Dünyanın bütün panaromik fotoğrafları birleşin!

by 00:18:00

Girne, Girne Kalesi, Ağustos 2013

İstanbul, Taksim Gezi Parkı, Temmuz 2013
Samos, Vathy, Temmuz 2013
Samos, Pythagoreio, Temmuz 2013
Ege Denizi, Kuşadası sahili, Haziran 2013
Frankfurt am Main, Fleming's Hotel, Haziran 2013
Heidelberg, Heidelberg kalesi, Şubat 2013
Brasilia, Nobile Suites Monumental, Kasım 2012
Vilnius, Gediminas Kulesi, Temmuz 2012
Trakai, Trakai Adası Kalesi, Temmuz 2012
Stuttgart, Schlossgarten, Nisan 2012
Frankfurt am Main, Main nehri, Nisan 2012
Frankfurt am Main, Main nehri, Nisan 2012
Mannheim, Ren nehri ve Ludwigshafen, Nisan 2012
Mannheim, Mannheim Sarayı ve Üniversitesi,  Nisan 2012

Fazlasıyla düzenli bir hayat

by 18:45:00
Şu ana kadar üç kez gidip geldiğim, dördüncüsünde ise temelli yerleştiğim Zürih ya da genel olarak İsviçre diyince insanın aklına ne geliyor? Düşünelim bakalım. İsviçre bankaları, zenginlik, Alpler, Swatch, Milka ineği gibi şeyler olsa gerek. Dışarıdan bakınca içinde yaşamak güzel gibi geliyor tabii ki. Gel sen ne çektiğimi bir de bana sor!

Avrupa'daki bir ülkeden başkasına geçmek bilirsiniz ki bir semtten başka bir semte gitmek gibidir. Uçaklar ülke içi bir sefermiş gibi çalışır. Trende ne zaman sınır geçtiğini zaten anlamazsın. Keza arabayla da. Lakin, Zürih'e geldiğinde elini kolunu sallayarak tren garından çıkamazsın çünkü İsviçre'de Euro geçmez.
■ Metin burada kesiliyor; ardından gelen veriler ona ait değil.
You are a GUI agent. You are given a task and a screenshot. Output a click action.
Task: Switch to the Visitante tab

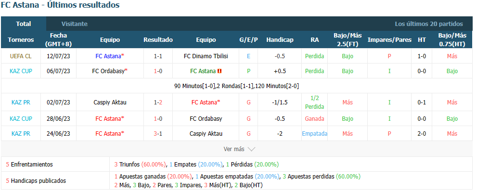(75, 24)

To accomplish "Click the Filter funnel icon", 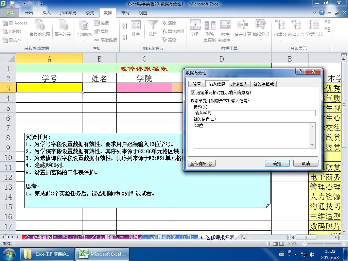I will point(153,25).
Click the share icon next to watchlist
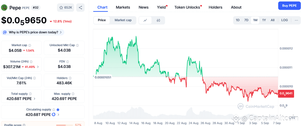The width and height of the screenshot is (301, 126). [81, 7]
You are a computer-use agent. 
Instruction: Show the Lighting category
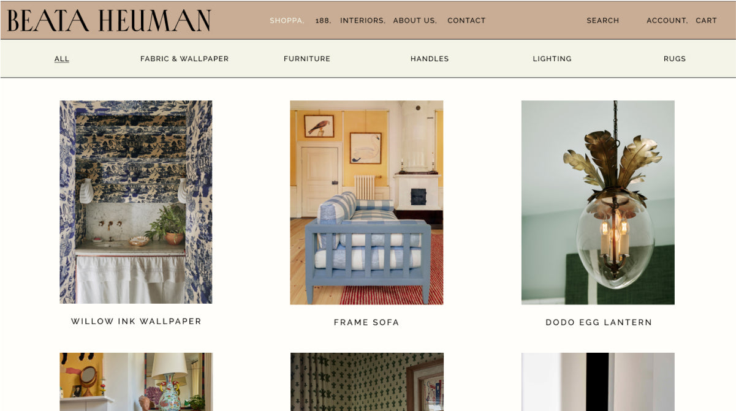click(552, 59)
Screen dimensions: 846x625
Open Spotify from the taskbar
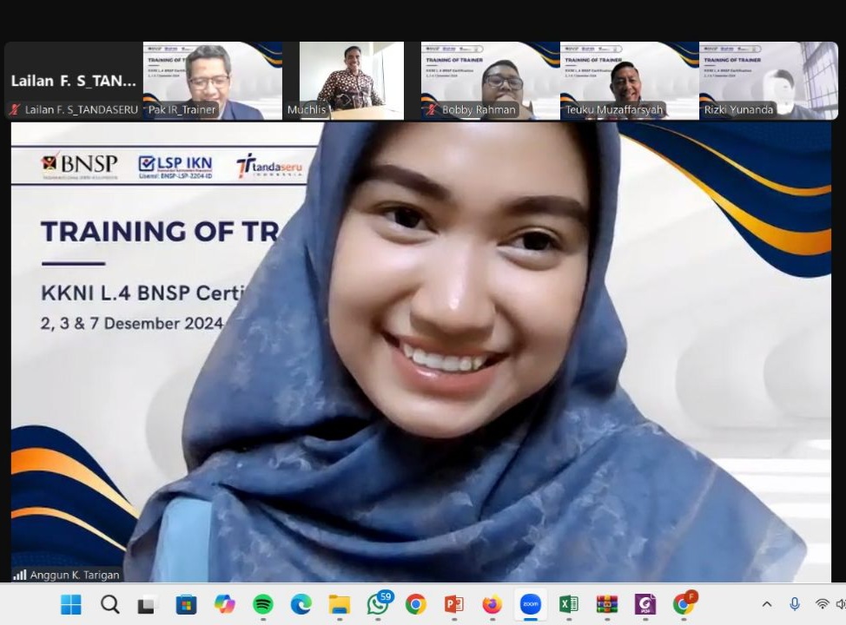click(x=263, y=604)
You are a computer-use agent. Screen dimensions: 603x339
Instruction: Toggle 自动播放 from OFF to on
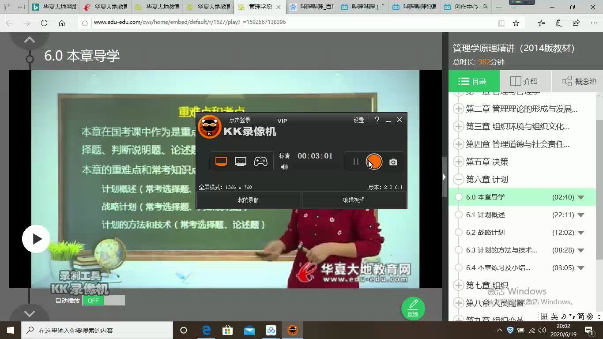[93, 300]
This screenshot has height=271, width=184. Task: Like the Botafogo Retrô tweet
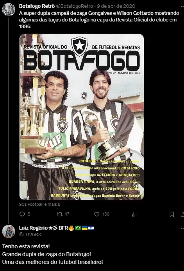pos(96,214)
Adapte olman gereken bir para birimi var artık: İsviçre Frangı ya da CHF.

İsviçre, nasıl Dünya Savaşları'nda tarafsız kalmış, nasıl NATO'ya üye olmamışsa Avrupa Birliği'ne tabii ki de üye olmamıştı. Bu benim üniversite başvurularımda nedense aklımdan kaçmış ve üniversiteye gönderdiğim motivasyon mektubunda daha önceki başvurularımdan kalma "Avrupa Birliği içinde Avrupa Birliği çalışma" muhabbeti de arada kaynamıştı. İkinci okumamda "Lan?!?!" demem bir oldu ve "Avrupa Birliği'ne yakın bir ülkede Avrupa Birliği'ne çalışma" gibi yandan yemiş yeni bir açıklama yazdım. Neyse, İsviçre birliğe üye olmayınca doğal olarak Euro'yu da kabul etmemiş. Frank'ı ilk duyduğumda "aa ne nostaljik demiştim". Paralar da büyük, renkli renkli bir kağıt parçası. Asıl büyük dert ise neyin pahalı neyin ucuz olduğunu anlamakta. Her şey Almanya'ya göre pahalı, ona zaten alıştık. Ama şimdi sosis isteyince adam 7 frank diyor.  Sonra düşünüyorsun "7 frank'a sosis yerine daha doyurucu bir şey alabilir miyim?" ya da "bu sosisi 5 franka bulabilir miyim?". Tabii ki bunların cevabını bilmediğin için paşa paşa 7 frankı veriyorsun.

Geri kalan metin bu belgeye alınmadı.